• **Exercise directions**
Copy the entries character for character.
--- Data for this exercise Enclosed Below ---
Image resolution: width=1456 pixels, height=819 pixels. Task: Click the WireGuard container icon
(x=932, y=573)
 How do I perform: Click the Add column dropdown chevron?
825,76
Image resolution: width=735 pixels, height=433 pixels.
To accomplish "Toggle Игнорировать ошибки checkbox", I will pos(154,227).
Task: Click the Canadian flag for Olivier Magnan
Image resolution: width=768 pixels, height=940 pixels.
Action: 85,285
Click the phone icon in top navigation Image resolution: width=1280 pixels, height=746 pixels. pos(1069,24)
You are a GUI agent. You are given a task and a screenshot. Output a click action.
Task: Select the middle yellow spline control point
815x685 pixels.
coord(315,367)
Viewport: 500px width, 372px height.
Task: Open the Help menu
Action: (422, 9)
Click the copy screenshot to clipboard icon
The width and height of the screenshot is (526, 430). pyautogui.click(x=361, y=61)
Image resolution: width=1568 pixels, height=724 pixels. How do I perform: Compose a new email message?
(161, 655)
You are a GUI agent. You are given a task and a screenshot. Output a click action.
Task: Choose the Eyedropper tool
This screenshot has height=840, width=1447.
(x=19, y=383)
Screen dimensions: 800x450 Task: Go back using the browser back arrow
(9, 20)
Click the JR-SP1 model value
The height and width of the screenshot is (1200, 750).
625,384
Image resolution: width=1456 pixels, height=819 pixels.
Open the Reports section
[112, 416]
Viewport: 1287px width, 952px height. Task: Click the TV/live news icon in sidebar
--- End of Enclosed Data for this exercise ---
• **Written answer**
Image resolution: width=1456 pixels, height=819 pixels. Task: Click the WireGuard container icon
(x=932, y=573)
 How do I perform: Click the Add column dropdown chevron?
825,76
Image resolution: width=735 pixels, height=433 pixels.
To accomplish "Toggle Игнорировать ошибки checkbox", I will pos(154,227).
Task: Click the Canadian flag for Olivier Magnan
Image resolution: width=768 pixels, height=940 pixels.
Action: 85,285
Click the phone icon in top navigation Image resolution: width=1280 pixels, height=746 pixels. pos(1069,24)
You are a GUI agent. You are given a task and a screenshot. Output a click action.
Task: Select the middle yellow spline control point
815x685 pixels.
coord(315,367)
Viewport: 500px width, 372px height.
Task: Open the Help menu
Action: (422, 9)
Click the copy screenshot to clipboard icon
The width and height of the screenshot is (526, 430). pyautogui.click(x=361, y=61)
Image resolution: width=1568 pixels, height=724 pixels. How do I perform: Compose a new email message?
(161, 655)
You are a GUI agent. You are given a task and a screenshot. Output a click action.
Task: Choose the Eyedropper tool
This screenshot has height=840, width=1447.
(x=19, y=383)
Screen dimensions: 800x450 Task: Go back using the browser back arrow
(9, 20)
Click the JR-SP1 model value
The height and width of the screenshot is (1200, 750).
625,384
Image resolution: width=1456 pixels, height=819 pixels.
Open the Reports section
[112, 416]
Viewport: 1287px width, 952px height. Task: Click the TV/live news icon in sidebar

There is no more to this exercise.